Os municípios paraenses têm até o ano de 2020 para eliminar a exploração e o trabalho infantil. O prazo foi reforçado, ontem, durante audiência pública que discutiu as ações e metas que devem ser tomadas e implantadas no Estado. O evento, promovido pelos fóruns Nacional e Estadual de Erradicação do Trabalho Infantil e Proteção do Trabalho do Adolescente, reuniu prefeitos, representantes dos governos Federal e Estadual, além de organizações que trabalham em favor dos direitos da criança e do adolescente, a fim de assinarem um Termo de Compromisso para acabar com o crime que afeta 180.088 crianças e adolescentes de 10 a 17 anos no Pará – segundo dados do Censo 2010, realizado pelo Instituto Brasileiro de Geografia e Estatística (IBGE).
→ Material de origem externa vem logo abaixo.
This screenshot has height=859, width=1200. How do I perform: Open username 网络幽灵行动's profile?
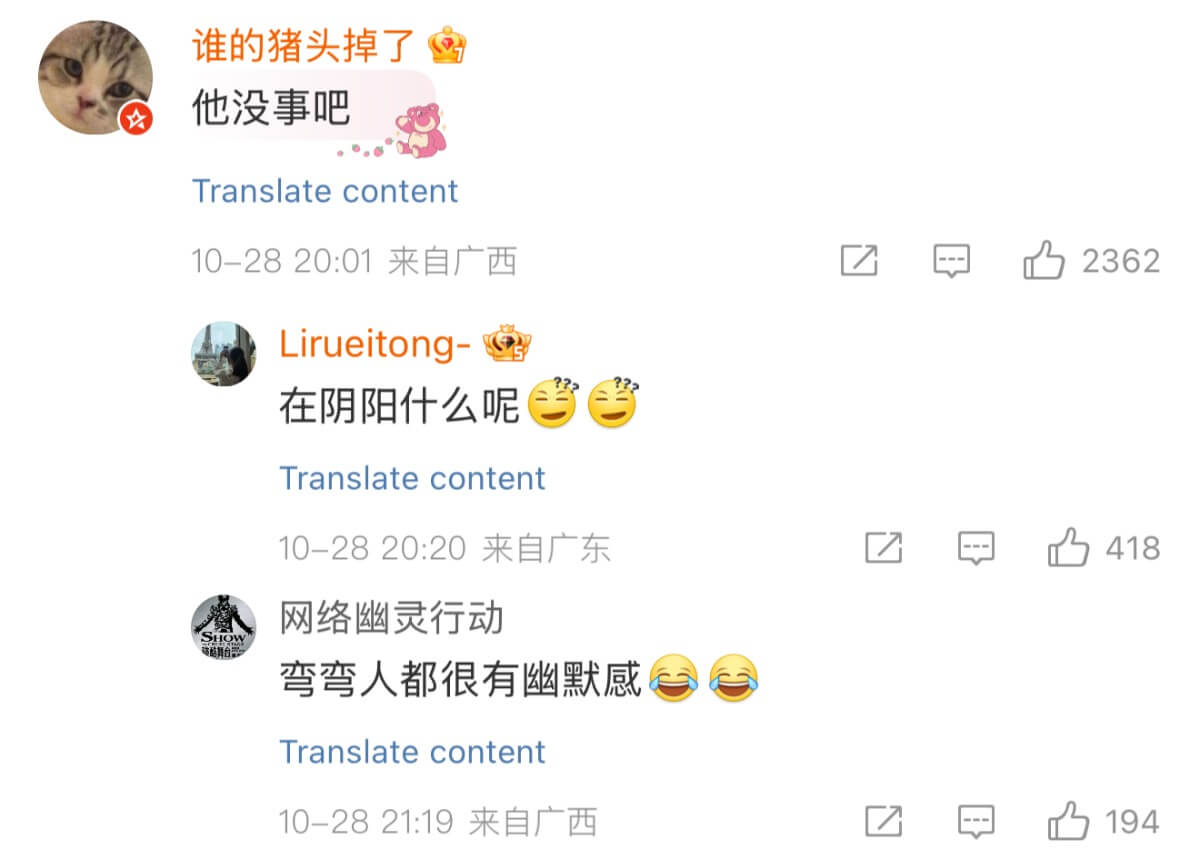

A audiência aconteceu no Hangar Centro de Convenções e Feiras da Amazônia., com participação de representantes dos ministérios Público do Trabalho, Trabalho e Renda e do Desenvolvimento Social e dos fóruns de Erradicação do Trabalho Infantil, que expuseram a experiência da Caravana do Norte contra o Trabalho Infantil, que percorreu dezenas de cidades na região.
Para a secretaria executiva do Fórum Nacional, Isa Oliveira, o projeto foi um marco na história do processo de mobilização e luta contra o trabalho infantil. “Estamos encerrando a primeira etapa da caravana no Norte do país. O momento é de implantar as ações que os municípios deverão cumprir para bater a meta de acabar com este cenário de crianças e adolescentes fora da escola e no trabalho”, destacou.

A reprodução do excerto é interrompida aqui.